What might be a greater gain is, if your performance problem actually stems from a lot of deep recursion rule failures, is to restructure your grammar to fail the rule(s) sooner or limit the number of rules (or subrules) potentially applicable for any given sequence of data.
Exactly how is difficult to say based on the information provided so far.
Updated
To clarify, a recursive rule call in Antlr is not implemented differently from any other rule call; it is not implemented by a recursive Java-method call.
The LL(*) algorithm of Antlr is implicitly a sequential path-solver operating against a precomputed valid-state network. Checkpoint information is preserved at each decision point, which includes rule calls, for backtracking. The checkpoint data necessary to capture a rule call state transition is relatively simple and not sensitive to whether ; the target node represents a grammar-based recursive call or not.

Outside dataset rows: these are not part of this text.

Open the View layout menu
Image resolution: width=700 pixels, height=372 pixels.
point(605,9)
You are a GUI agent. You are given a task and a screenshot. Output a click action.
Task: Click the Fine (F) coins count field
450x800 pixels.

Performance largely correlates to the number of rule node evaluations, including in particular all those of any rule subpaths tried and eventually failed.
That is why unrolling a recursive rule into several rules is unlikely to improve performance. If they that collectively implement the same recursive function, then at best, execution against the same input will require the same number of rule calls. At worst, the non-minimal expression of rules will require more rule calls and, likely, will incur more internal check points (every * and + parenthetical is implicitly guarded).
Assuming that your grammar is optimally minimized, and that the order of the 20+ expression rules is statistically optimized for your source data, you could could optimize further by only walking the exact subtree that will actually match the next sequence of source data.
Just statistically predict the correct subtree rule in advance. Given the number of times you are evaluating the parse tree, you should be able to fairly quickly correlate some simply computed signature of source data sequences with the subtrees eventually matched. Or at least decide a more appropriate ordering of subtrees to try.
Exactly what the signature function should be, or if the cost-benefit will be positive, is difficult to say based on the information provided so far. Really depends on the nature of your source data.